◆ What you have to do
From the entries below, reproduce exactly the line containing "Store Finder (316, 2440)", the line containing "My Account (316, 2362)", and every line in between, with nothing added.

◆ Records supplied

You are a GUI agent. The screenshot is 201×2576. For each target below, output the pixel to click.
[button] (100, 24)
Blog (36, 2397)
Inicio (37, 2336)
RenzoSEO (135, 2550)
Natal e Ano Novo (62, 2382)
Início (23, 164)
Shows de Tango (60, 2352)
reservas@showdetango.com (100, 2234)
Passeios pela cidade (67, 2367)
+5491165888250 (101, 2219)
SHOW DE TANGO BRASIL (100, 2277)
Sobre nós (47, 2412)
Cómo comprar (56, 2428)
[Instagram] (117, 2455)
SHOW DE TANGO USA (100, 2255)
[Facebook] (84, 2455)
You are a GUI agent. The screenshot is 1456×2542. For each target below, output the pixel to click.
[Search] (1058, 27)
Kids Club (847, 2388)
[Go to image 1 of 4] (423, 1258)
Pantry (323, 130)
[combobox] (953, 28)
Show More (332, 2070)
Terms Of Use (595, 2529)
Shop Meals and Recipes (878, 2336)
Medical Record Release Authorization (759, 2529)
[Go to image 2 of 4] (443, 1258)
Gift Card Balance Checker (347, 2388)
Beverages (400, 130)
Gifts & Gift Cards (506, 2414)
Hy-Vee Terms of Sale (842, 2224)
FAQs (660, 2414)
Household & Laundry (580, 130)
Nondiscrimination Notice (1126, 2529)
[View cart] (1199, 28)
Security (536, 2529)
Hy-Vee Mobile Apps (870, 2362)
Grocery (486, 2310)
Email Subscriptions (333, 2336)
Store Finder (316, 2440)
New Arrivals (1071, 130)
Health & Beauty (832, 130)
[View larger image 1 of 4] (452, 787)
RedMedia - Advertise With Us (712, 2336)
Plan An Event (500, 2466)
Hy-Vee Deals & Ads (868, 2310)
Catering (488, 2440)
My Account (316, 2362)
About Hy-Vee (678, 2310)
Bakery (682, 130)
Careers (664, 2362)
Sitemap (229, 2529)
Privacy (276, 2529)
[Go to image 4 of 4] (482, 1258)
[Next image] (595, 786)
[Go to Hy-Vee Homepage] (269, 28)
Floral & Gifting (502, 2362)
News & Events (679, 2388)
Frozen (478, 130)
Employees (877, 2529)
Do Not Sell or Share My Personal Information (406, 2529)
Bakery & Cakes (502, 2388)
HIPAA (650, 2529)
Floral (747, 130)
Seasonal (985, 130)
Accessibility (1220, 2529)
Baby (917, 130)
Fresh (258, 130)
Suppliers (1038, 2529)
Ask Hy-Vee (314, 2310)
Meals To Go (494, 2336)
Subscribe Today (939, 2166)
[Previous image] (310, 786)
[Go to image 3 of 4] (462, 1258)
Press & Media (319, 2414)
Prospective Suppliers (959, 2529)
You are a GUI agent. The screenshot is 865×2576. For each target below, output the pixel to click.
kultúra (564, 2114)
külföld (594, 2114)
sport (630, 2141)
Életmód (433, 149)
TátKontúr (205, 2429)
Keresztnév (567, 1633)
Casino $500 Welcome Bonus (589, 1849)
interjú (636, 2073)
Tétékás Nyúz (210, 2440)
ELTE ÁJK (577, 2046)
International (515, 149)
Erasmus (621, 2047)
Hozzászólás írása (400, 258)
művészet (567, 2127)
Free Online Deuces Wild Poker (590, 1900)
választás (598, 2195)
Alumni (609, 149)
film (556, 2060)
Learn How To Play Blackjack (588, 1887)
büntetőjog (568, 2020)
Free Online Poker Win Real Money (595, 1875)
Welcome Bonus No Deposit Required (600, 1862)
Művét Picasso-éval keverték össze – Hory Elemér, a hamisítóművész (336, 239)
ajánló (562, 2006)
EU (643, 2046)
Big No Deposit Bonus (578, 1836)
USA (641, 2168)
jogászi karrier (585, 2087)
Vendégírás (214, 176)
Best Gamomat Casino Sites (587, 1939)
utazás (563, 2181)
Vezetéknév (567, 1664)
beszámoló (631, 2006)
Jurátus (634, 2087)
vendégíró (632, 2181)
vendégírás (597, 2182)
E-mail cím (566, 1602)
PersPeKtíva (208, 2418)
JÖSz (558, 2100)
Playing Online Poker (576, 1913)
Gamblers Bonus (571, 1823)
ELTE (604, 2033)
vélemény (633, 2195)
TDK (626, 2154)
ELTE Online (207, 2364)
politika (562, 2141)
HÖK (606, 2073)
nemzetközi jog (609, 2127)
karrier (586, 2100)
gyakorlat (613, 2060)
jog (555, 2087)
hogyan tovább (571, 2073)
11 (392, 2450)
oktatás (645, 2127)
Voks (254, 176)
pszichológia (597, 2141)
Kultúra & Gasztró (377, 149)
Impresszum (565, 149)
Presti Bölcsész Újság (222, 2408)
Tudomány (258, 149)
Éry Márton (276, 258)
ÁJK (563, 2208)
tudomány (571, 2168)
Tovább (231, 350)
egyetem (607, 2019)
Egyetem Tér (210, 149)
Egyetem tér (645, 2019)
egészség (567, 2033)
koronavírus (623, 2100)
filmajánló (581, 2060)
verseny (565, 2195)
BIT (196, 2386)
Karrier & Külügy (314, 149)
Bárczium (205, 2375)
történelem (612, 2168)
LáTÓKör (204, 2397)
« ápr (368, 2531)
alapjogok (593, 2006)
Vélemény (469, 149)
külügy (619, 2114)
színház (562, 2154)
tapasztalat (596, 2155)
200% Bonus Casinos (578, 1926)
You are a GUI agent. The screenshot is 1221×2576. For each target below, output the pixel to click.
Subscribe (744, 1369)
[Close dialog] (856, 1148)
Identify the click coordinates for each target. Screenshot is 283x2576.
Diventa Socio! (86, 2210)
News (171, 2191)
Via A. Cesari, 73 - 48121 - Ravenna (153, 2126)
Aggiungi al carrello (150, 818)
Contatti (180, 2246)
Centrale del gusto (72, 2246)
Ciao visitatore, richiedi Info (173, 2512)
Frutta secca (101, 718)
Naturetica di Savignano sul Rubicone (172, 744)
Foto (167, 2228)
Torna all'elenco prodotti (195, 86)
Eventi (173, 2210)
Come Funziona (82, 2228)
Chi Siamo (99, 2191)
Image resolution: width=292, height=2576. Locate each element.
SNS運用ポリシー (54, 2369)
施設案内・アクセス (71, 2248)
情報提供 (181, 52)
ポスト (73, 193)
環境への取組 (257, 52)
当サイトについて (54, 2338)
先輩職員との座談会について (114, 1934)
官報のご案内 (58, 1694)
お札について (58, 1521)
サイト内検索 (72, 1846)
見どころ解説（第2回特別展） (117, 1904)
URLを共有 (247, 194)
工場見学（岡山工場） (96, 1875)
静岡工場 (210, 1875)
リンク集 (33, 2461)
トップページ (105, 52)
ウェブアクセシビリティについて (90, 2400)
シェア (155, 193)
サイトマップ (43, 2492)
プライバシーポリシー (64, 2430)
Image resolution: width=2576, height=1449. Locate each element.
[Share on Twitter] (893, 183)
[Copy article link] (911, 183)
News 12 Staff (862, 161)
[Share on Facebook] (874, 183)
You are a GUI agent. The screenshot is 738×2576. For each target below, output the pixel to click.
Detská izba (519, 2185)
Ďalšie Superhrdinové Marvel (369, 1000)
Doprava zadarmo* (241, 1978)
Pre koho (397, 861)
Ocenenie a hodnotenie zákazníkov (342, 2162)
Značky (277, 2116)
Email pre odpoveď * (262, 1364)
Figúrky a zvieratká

◆ Expected answer
Store Finder (316, 2440)
New Arrivals (1071, 130)
Health & Beauty (832, 130)
[View larger image 1 of 4] (452, 787)
RedMedia - Advertise With Us (712, 2336)
Plan An Event (500, 2466)
Hy-Vee Deals & Ads (868, 2310)
Catering (488, 2440)
My Account (316, 2362)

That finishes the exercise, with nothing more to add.